CHECK YOUR KNOWLEDGE OF THE PLOT: Fill in the Missing words.

The story is presented as the personal account of _____________ _________________, a young man from a Midwestern family who lived in New York after graduating from Yale in the early 1920s. ___________ declares that, following his father's advice, he avoids judging people: a habit that has caused trouble, exemplified by events concerning a man named _________.

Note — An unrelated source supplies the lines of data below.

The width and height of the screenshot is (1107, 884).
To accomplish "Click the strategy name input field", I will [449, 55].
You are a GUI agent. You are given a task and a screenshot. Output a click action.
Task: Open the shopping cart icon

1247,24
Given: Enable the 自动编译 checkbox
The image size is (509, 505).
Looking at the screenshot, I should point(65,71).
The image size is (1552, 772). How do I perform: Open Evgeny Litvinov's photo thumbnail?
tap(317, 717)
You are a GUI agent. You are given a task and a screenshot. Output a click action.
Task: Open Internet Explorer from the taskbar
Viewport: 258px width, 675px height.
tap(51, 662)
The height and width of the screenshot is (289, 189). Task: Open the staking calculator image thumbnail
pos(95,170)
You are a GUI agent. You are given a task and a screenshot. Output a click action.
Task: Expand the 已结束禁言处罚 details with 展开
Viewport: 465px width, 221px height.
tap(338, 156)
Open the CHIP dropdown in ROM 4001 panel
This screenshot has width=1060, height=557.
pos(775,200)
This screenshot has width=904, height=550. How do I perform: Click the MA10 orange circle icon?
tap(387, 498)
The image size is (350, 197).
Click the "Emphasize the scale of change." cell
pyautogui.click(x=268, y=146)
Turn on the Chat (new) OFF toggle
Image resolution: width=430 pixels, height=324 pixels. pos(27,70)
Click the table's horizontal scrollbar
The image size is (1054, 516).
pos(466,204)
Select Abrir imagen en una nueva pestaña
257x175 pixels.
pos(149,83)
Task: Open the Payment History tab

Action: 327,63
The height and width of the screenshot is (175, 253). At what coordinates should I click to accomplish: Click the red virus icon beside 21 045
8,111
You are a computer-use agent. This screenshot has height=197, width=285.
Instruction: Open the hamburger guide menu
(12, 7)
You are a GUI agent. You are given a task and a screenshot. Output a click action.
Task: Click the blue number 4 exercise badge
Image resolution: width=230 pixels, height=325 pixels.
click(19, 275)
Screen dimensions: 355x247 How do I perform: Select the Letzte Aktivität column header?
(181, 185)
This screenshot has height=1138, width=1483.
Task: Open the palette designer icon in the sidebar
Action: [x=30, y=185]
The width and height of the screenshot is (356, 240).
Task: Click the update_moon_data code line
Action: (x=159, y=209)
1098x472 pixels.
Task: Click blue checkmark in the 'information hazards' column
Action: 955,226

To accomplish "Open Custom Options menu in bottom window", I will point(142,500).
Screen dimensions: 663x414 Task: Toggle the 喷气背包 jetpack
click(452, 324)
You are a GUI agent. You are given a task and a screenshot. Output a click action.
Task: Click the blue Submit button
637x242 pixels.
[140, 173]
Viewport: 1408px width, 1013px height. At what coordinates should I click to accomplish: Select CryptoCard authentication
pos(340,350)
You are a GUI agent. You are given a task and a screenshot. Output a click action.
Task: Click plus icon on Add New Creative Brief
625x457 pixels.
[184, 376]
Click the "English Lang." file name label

__________ explains that in 1922 he was renting an inexpensive cottage sandwiched between two ______________ in West Egg, a seaside community of wealthy parvenus on Long Island Sound. Directly across the bay was ________ _______, inhabited by members of the "old aristocracy," including _______ and __________ Buchanan. ________ is Nick's second cousin once removed; Nick knew of her husband _________, a celebrated footballer and polo player at Yale. Nick describes the Buchanans through a visit to their opulent East Egg mansion: although phenomenally wealthy, _________'s glory days are behind him; he is brutish, snobbish, self-centred and overbearing and his wife _________, although engaging, "gay," and attractive, is spoilt, pampered and superficial and largely ignores her three-year-old daughter. Nick detects a strain in the marriage and _________'s friend ____________ Baker, a well-known lady golfer, tells him that Tom has a ______________ in New York City.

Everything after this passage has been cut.